# subcontractor agreement.



## guero512 (Jan 7, 2015)

I am new at this contracting business. I am wondering how does this subcontractor agreement work. As in what if they wont pay how would you be protected with this agreement


----------



## Solar Control (Jan 27, 2009)

guero512 said:


> I am new at this contracting business. I am wondering how does this subcontractor agreement work. As in what if they wont pay how would you be protected with this agreement


You may want to speak with whoever helped you set up your business in the first place. Accountant, banker, attorney etc. If they don't have someone in house that can guide you they will know someone local that can probably help you.

I don't know what particular agreement you are asking about. You can also look at a sample subcontracting agreement at the following link. Click the Sample ASA Document link in the top left of the home page.

https://www.asaonline.com/eweb/


----------



## Lugnut1968 (Dec 11, 2014)

I agree with Solar above... it really depends on the exact language in the agreement. Read it FULLY and carefully. If you do not understand it 100% then get an attorney or someone else qualified to look over it and explain it to you. 

Also keep in mind all Subs accept a certain degree of risk in getting paid.. I mean in all honesty "liens" dang sure ain't what they used to be and neither is a "judgement" at times. I know a plumber who has a lien and a judgement of over 10k that are not worth the paper they are written on. You can thank bankruptcy law for that one. So check into whoever you are thinking of going to work for REALLY well.


----------



## CarpenterSFO (Dec 12, 2012)

You do drywall, in Texas? Residential?


----------



## guero512 (Jan 7, 2015)

Yes i do drywall and paint in the austin area.
http://csdrywallandpaint1.com


----------



## CarpenterSFO (Dec 12, 2012)

guero512 said:


> Yes i do drywall and paint in the austin area.
> http://csdrywallandpaint1.com


All right! Welcome to Contractor Talk! Stop by the Introductions Forum and introduce yourself. It helps persuade us all that you're legit.

I like your website - Pretty clear who you are, what you do.

- Bob


----------



## CarpenterSFO (Dec 12, 2012)

[Deleted stuff about contracts]

Find some sample contracts and work one up, but your best protection is to work with trustworthy contractors. If you're just starting out, though, you're going to have to deal with all sorts of new guys. Don't work with guys that you don't feel good about. Make sure you know who they really are - actually get their names right, their company names. Write down their license plate numbers. There are a lot of fly-by-night guys out there, and a contract won't help if you can't actually find the guy.

What you need to do: Copy everything in the subcontractor agreement thread from "Also keep in" down to "for REALLY well.", substituting "electrician" for "plumber". The items that come next have no connection to the subcontractor agreement thread.

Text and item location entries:
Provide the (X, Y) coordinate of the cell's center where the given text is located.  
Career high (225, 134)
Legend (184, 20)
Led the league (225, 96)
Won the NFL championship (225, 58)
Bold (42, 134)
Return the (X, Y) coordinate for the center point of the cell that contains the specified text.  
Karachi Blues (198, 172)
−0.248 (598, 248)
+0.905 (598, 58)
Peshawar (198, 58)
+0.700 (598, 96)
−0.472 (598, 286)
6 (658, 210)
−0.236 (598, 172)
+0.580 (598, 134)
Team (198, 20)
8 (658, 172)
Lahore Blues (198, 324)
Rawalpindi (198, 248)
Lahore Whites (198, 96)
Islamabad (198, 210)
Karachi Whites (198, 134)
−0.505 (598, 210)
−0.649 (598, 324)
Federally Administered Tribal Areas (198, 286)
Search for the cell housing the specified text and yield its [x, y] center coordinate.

Full response:
Also keep in mind all Subs accept a certain degree of risk in getting paid.. I mean in all honesty "liens" dang sure ain't what they used to be and neither is a "judgement" at times. I know a electrician who has a lien and a judgement of over 10k that are not worth the paper they are written on. You can thank bankruptcy law for that one. So check into whoever you are thinking of going to work for REALLY well.